Realtors In Azerbaijan Charge Everyone At Once: Why Commissions Remain Largely Unregulated

AZE.US

Azerbaijan’s realtor market, especially in Baku, has become a routine part of the housing business. But despite how common brokers are in apartment sales and rentals, the sector still lacks clear and transparent rules.

There is no separate law in Azerbaijan that fully regulates realtor activity. The issue is only partly reflected in the Civil Code, and those provisions do not comprehensively define relations between the realtor and the property owner, the realtor and the buyer, or the realtor and the tenant.

Efforts to bring order to the market were made years ago. A draft law and a set of proposals on regulating realtor services were submitted to parliament back in 2012, but they were never adopted.

As a result, the property sales and rental market continues to function in a gray zone, where commissions are often determined not by legal standards, but by private arrangements and the broker’s own demands.

Under the Civil Code, the seller is generally expected to cover the cost of realtor services, and the intermediary is then supposed to pay tax on that income.

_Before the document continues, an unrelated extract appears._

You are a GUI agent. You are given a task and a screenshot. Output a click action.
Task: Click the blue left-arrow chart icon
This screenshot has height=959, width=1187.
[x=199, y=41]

In practice, however, the situation often looks very different. Brokers frequently charge not only the seller, but also the buyer, and in the rental segment they often collect fees from tenants as well.

That is one of the market’s most persistent problems. People often do not understand on what basis a commission is being calculated or why several parties are being asked to pay at once.

Speaking to Bizim.Media, MP Vugar Bayramov said that in international practice such relations are also often shaped by the market itself. At the same time, he argued that stronger oversight and monitoring are needed in Azerbaijan, particularly in terms of tax discipline.

According to Bayramov, anyone engaged in this kind of activity should be officially registered as a taxpayer and provide services on a legal basis. For that reason, he said, tighter supervision is important above all to reduce tax evasion.

He also said that payments should be determined either by agreement between the parties or through a formal contract. In many liberal economies, Bayramov noted, services of this kind are regulated less by administrative intervention and more by market forces, including competition, supply and demand.

In his view, stronger competition, better tax compliance and more effective oversight could eventually lead to fairer service fees in the realtor market.

In Baku, the standard realtor commission in apartment sales is usually 2% of the deal value.

But because there is no unified and consistently enforced framework, brokers often try to collect that percentage not only from the seller, but from the buyer as well.

That is precisely why Azerbaijan’s realtor market keeps generating disputes: many people still do not know who is actually supposed to pay the commission, or how that fee is being determined in the first place.

In other words, until Azerbaijan adopts a clear legal framework for realtor activity, the sector is likely to remain a loosely regulated space where commissions are disputed, accountability is weak, and transparency remains the exception rather than the rule.